### Data extracts
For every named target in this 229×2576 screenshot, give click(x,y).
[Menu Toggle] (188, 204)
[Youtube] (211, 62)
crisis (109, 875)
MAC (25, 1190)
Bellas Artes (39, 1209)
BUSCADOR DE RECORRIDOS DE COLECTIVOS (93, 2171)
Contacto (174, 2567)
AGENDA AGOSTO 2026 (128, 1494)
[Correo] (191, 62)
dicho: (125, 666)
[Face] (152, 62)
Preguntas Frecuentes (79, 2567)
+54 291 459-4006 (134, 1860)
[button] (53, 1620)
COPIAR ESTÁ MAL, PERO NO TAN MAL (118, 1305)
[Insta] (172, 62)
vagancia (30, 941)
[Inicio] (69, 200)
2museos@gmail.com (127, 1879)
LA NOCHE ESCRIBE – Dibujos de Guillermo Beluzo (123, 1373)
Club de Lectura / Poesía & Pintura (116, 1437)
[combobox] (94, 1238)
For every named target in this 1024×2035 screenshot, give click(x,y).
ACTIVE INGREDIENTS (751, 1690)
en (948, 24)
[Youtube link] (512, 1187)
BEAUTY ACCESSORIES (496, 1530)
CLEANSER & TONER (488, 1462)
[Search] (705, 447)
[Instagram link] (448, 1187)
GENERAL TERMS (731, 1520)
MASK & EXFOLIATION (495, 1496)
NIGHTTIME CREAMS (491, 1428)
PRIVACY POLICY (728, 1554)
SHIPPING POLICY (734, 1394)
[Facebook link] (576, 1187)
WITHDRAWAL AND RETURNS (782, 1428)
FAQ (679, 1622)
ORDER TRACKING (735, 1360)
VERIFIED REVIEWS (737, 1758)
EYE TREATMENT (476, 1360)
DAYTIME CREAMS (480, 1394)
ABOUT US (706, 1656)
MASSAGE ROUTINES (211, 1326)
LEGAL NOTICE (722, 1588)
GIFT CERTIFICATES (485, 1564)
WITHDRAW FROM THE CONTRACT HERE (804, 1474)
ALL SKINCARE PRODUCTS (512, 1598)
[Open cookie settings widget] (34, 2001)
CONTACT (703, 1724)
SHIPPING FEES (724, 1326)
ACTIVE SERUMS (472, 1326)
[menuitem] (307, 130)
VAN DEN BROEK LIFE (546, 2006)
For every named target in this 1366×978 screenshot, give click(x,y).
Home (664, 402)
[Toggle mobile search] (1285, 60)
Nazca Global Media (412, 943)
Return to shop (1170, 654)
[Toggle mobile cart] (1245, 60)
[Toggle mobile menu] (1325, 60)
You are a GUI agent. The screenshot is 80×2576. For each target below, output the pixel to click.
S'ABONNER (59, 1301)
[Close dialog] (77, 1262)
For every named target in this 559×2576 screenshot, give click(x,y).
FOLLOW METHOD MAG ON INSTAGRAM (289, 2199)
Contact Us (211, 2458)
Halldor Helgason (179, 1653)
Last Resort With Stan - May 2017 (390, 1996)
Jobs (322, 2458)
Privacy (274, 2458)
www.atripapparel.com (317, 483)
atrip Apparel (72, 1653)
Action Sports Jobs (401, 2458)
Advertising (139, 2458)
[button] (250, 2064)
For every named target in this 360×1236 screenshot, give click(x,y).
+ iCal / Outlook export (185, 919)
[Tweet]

### Assignment
Taking the entries above, write out exactly each line from the one holding "BUSCADOR DE RECORRIDOS" to the one holding "[Search] (705, 447)", both included, and stop there.

### Response area
BUSCADOR DE RECORRIDOS DE COLECTIVOS (93, 2171)
Contacto (174, 2567)
AGENDA AGOSTO 2026 (128, 1494)
[Correo] (191, 62)
dicho: (125, 666)
[Face] (152, 62)
Preguntas Frecuentes (79, 2567)
+54 291 459-4006 (134, 1860)
[button] (53, 1620)
COPIAR ESTÁ MAL, PERO NO TAN MAL (118, 1305)
[Insta] (172, 62)
vagancia (30, 941)
[Inicio] (69, 200)
2museos@gmail.com (127, 1879)
LA NOCHE ESCRIBE – Dibujos de Guillermo Beluzo (123, 1373)
Club de Lectura / Poesía & Pintura (116, 1437)
[combobox] (94, 1238)
For every named target in this 1024×2035 screenshot, give click(x,y).
ACTIVE INGREDIENTS (751, 1690)
en (948, 24)
[Youtube link] (512, 1187)
BEAUTY ACCESSORIES (496, 1530)
CLEANSER & TONER (488, 1462)
[Search] (705, 447)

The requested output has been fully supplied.